** YOUR TASK **
Lines below containing the word "legend" should be copied out.

** RECORDS PROVIDED **
--------------------------------------------------
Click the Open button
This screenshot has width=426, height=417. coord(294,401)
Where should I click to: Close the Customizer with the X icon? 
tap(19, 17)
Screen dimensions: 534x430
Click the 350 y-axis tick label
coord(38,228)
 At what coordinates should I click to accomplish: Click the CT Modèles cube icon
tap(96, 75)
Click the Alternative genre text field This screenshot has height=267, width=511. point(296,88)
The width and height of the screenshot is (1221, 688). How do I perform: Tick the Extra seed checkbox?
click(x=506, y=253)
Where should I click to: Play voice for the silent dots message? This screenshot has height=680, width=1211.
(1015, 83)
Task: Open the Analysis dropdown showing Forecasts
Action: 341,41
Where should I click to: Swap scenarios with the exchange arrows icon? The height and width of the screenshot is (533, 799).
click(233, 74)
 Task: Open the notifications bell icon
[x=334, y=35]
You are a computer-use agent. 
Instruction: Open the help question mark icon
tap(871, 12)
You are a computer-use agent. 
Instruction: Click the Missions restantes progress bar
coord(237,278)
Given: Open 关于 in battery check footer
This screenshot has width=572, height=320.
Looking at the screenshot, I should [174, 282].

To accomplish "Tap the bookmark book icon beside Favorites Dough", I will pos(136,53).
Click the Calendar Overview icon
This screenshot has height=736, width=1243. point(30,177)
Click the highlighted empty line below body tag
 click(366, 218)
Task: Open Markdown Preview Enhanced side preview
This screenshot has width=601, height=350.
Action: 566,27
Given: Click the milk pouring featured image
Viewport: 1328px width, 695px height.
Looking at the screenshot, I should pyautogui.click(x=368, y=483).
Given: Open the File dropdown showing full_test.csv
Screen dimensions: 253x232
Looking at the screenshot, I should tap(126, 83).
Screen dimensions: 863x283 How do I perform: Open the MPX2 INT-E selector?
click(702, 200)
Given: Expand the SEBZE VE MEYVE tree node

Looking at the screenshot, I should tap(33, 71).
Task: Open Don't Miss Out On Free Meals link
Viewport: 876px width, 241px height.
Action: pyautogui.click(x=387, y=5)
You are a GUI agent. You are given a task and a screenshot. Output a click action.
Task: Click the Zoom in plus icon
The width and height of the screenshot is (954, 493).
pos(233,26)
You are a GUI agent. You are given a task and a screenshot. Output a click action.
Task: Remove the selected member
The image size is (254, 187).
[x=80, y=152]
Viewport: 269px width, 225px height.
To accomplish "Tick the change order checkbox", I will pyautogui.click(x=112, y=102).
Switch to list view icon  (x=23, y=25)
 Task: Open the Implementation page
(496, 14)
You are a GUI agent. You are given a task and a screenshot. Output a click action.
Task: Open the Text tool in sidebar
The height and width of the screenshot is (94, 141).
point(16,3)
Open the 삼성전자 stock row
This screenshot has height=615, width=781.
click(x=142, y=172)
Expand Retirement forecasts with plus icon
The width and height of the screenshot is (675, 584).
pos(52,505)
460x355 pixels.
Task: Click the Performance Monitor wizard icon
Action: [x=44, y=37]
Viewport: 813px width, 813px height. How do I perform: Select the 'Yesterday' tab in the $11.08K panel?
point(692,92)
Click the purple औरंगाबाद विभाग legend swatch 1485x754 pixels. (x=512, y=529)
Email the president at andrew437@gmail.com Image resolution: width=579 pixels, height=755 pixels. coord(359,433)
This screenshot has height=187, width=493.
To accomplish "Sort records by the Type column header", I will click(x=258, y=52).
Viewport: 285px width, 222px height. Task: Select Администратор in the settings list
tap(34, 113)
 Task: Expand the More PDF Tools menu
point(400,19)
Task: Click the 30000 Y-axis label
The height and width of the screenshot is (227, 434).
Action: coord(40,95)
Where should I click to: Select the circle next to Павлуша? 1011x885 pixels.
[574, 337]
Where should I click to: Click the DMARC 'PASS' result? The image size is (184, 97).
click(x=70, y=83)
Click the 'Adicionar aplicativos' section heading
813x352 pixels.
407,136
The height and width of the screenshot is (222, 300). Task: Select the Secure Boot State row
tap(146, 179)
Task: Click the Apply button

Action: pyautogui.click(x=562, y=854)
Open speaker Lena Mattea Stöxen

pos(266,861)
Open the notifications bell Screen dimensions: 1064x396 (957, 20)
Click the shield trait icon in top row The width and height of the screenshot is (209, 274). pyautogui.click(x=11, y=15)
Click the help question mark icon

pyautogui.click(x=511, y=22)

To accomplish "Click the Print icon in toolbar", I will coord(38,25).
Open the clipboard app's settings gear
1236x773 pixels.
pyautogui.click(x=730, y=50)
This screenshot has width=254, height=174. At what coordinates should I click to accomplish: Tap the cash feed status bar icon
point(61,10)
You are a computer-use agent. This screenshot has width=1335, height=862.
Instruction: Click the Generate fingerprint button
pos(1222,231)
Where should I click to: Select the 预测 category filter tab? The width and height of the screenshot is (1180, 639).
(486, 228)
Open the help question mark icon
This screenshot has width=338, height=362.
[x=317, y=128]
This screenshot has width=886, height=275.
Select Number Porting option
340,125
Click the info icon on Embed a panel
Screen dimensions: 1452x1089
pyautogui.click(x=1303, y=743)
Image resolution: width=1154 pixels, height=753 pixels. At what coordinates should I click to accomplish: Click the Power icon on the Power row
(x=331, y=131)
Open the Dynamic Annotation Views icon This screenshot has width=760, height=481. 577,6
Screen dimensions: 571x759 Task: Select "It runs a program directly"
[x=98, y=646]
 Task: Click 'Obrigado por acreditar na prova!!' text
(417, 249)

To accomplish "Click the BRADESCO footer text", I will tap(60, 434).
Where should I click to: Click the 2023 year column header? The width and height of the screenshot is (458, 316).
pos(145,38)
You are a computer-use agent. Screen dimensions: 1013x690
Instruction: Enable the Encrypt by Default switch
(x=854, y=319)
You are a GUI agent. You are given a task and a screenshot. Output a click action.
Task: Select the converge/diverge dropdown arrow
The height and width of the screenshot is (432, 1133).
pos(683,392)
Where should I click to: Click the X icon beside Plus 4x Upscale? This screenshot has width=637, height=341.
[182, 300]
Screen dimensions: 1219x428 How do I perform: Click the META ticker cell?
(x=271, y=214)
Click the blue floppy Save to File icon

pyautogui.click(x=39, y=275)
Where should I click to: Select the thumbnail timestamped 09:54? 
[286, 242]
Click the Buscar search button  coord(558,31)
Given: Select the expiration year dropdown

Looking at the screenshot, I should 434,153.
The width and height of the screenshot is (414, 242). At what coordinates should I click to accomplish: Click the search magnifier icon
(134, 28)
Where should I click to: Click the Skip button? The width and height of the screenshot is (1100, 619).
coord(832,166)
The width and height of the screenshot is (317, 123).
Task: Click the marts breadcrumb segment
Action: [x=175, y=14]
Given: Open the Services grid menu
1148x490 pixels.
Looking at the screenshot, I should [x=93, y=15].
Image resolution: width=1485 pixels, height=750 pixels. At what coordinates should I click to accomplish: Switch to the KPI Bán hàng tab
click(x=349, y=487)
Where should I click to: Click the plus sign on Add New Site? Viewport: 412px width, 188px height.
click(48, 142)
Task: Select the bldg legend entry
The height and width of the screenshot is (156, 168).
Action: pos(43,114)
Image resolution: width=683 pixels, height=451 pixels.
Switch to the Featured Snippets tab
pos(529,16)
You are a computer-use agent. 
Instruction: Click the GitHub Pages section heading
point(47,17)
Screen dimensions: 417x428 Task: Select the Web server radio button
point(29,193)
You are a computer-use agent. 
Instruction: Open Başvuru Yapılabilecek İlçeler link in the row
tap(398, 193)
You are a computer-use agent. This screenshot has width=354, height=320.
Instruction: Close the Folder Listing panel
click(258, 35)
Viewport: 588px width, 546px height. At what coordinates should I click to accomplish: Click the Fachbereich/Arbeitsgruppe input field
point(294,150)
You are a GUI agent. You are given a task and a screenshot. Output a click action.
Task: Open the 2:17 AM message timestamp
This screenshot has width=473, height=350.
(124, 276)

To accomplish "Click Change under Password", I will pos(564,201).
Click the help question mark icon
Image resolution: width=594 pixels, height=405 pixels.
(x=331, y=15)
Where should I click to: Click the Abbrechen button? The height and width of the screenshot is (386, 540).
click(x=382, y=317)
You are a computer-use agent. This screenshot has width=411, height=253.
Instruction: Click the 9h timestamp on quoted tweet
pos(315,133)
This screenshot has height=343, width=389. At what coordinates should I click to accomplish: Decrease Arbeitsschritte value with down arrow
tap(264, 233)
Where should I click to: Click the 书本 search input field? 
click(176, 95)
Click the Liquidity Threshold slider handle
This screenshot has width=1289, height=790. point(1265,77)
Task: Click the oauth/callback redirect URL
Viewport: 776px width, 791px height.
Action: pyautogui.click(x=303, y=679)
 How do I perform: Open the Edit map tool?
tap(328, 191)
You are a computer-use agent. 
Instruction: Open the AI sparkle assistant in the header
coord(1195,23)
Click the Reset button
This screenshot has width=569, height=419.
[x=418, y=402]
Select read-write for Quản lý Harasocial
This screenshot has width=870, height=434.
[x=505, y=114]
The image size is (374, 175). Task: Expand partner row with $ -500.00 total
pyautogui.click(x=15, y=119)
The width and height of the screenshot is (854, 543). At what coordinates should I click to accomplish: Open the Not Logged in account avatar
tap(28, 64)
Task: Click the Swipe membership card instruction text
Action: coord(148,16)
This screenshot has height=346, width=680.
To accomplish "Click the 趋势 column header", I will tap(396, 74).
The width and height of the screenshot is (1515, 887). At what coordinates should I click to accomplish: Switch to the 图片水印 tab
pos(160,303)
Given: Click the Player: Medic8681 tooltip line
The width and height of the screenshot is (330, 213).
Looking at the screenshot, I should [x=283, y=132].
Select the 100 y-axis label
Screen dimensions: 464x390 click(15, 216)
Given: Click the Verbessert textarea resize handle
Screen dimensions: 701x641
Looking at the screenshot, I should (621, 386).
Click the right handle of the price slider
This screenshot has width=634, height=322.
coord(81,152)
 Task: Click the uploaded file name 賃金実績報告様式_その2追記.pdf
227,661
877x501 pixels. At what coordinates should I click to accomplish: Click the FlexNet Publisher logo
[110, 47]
--------------------------------------------------
** EXPECTED ANSWER **
Click the purple औरंगाबाद विभाग legend swatch 1485x754 pixels. (x=512, y=529)
Task: Select the bldg legend entry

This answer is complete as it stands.